Aylesbury-Princes Risborough rail station

South Aylesbury Halt was a railway station which was opened in 1933 and was closed in 1967. It was located on the Aylesbury–Princes Risborough line.

==History==
The station was opened by the Great Western Railway on 13 February 1933 to serve factories in the locality, as well as the Southcourt housing estate. It was situated on a foot crossing between Mandeville Road and Old Stoke Road. In 1966, British Rail proposed the closure of the station which was queried by the East Midlands Transport Users Consultative Committee (TUCC) as usage figures showed that receipts were £130 per year while direct costs were only £26. British Rail subsequently justified the closure on the basis of anticipated renewal costs of £2,500 and the TUCC approved the closure, as there would be no hardship caused.

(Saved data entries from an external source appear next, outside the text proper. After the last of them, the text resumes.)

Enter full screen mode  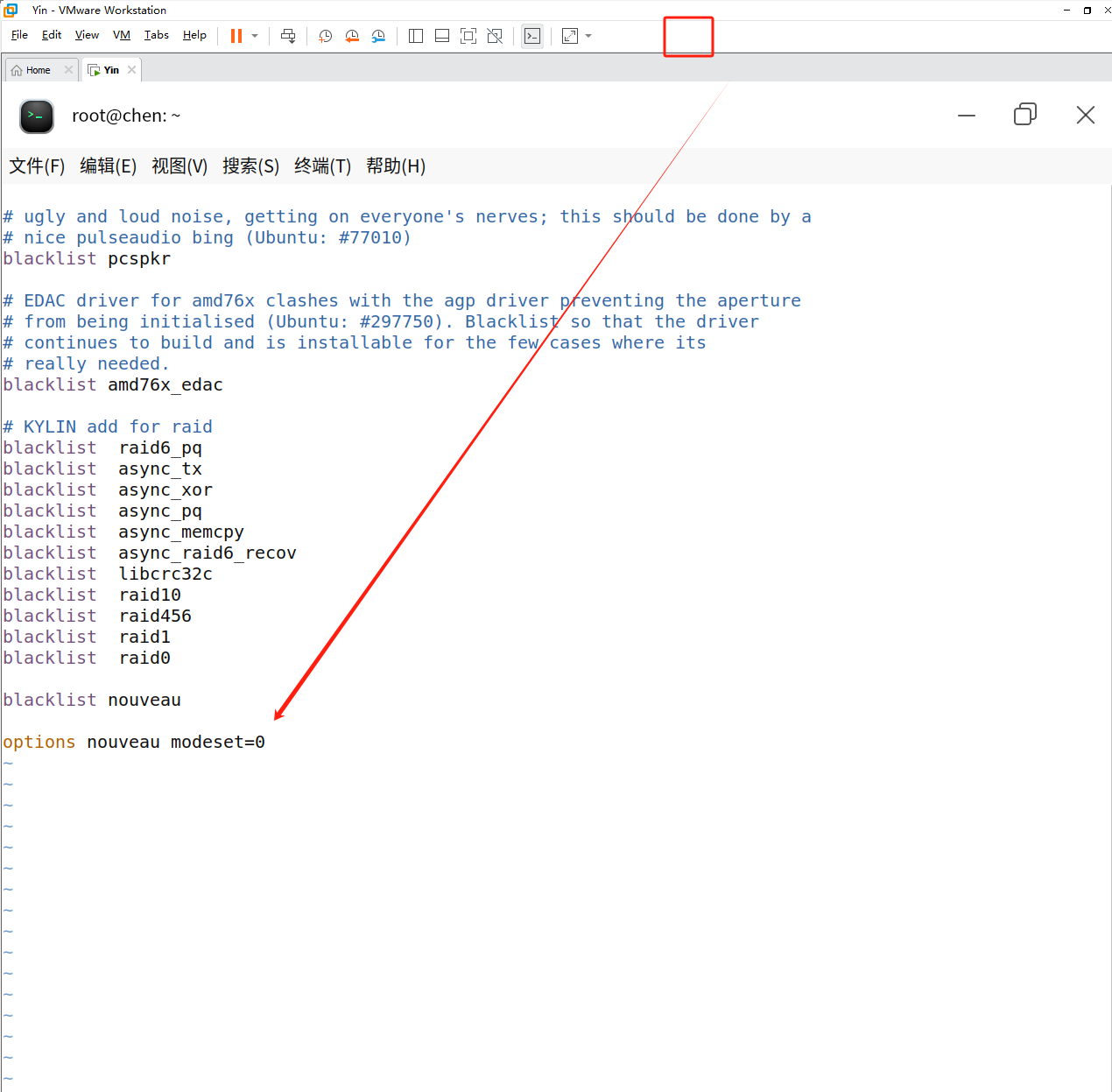pos(468,36)
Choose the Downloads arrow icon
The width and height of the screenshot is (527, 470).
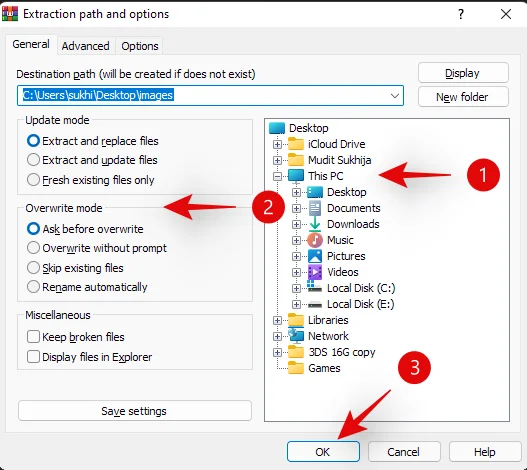tap(315, 224)
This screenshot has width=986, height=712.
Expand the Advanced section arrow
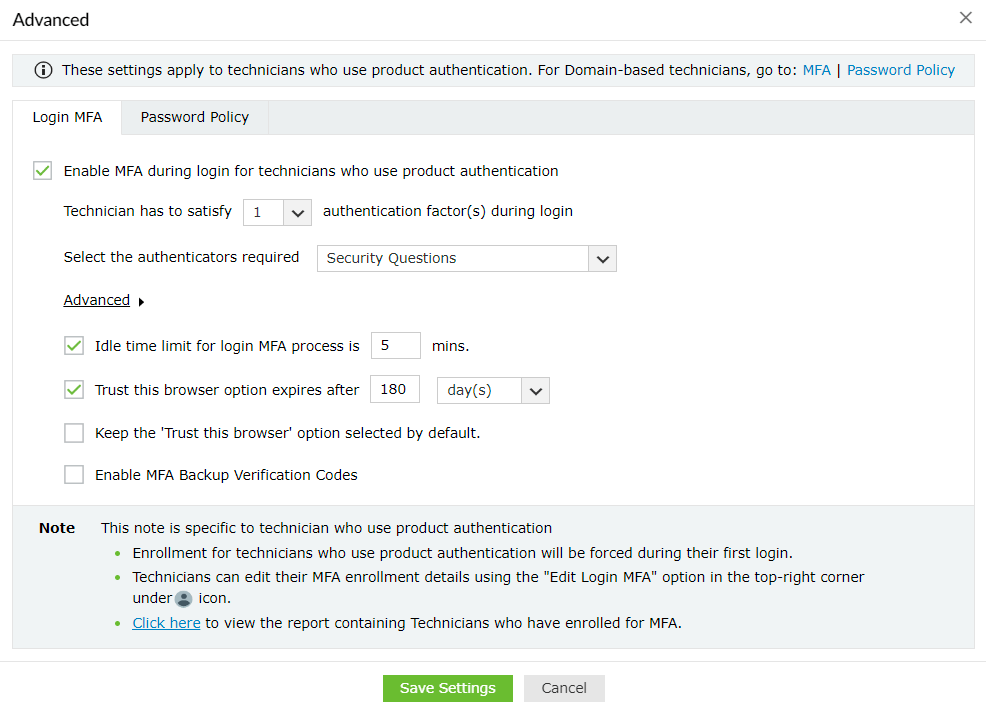pyautogui.click(x=141, y=302)
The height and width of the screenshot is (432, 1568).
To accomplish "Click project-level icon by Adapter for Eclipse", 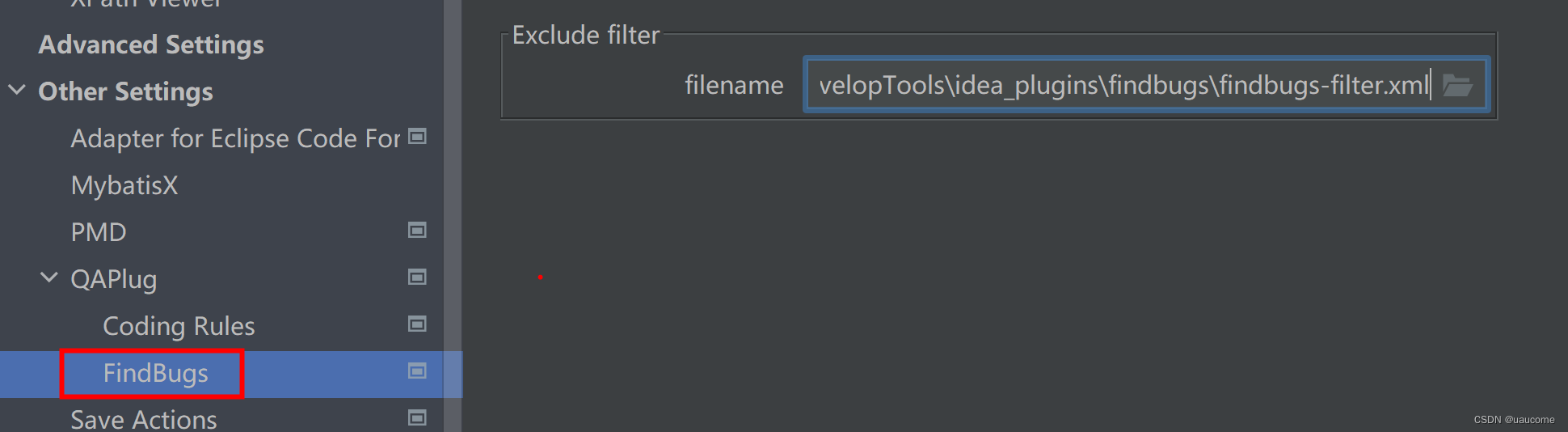I will click(x=417, y=137).
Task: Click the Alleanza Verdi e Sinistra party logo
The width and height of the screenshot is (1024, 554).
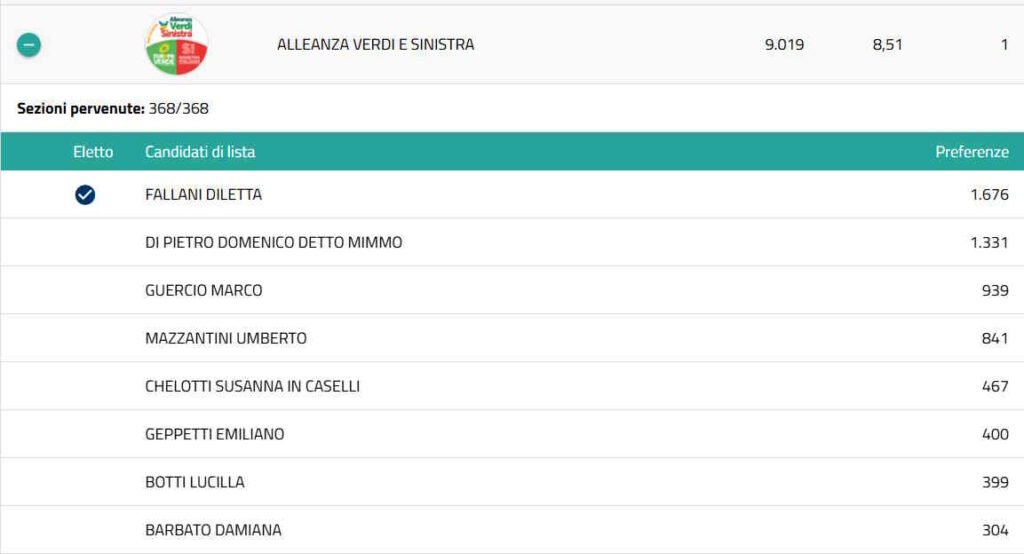Action: pyautogui.click(x=176, y=44)
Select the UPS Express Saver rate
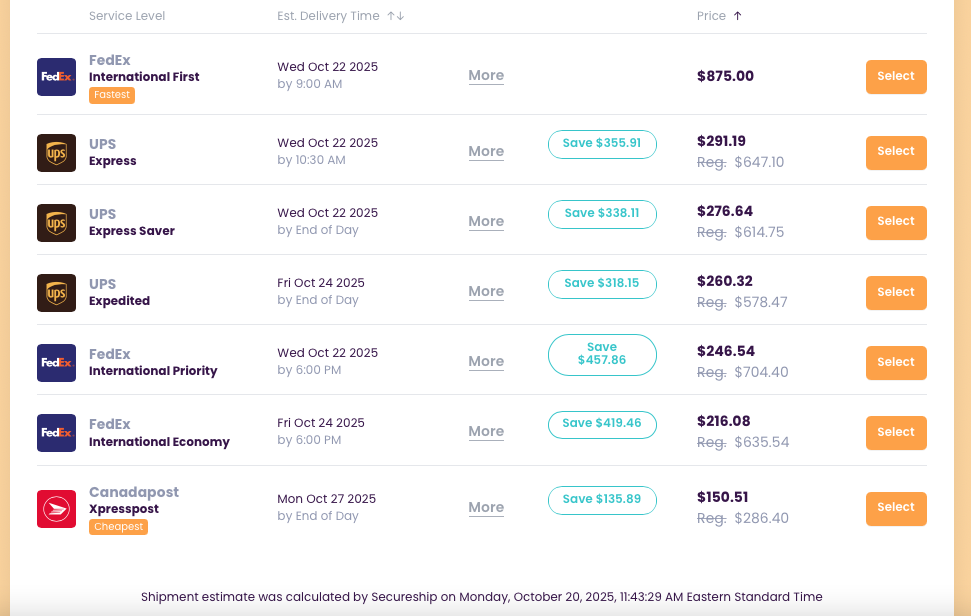The height and width of the screenshot is (616, 971). (896, 222)
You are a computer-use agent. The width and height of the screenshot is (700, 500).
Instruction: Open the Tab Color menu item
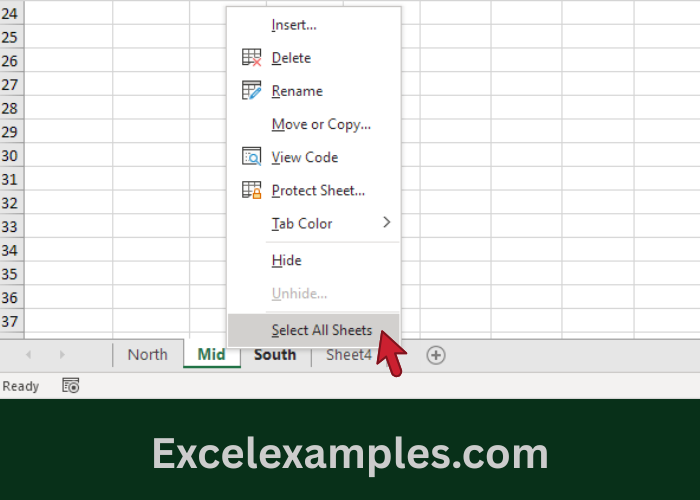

The station closed on 5 June 1967.

| Preceding station | Historical railways |  |  | Following station |
|---|---|---|---|---|
| Aylesbury Line and station open |  | Western Region of British Railways Aylesbury–Princes Risborough line |  | Little Kimble Line and station open |

==Present day==
The station was demolished after closure and no trace remains. Pedestrian access across the railway was maintained at the station site until a fatality in November 2016 when a cyclist was killed. The crossing has since been closed.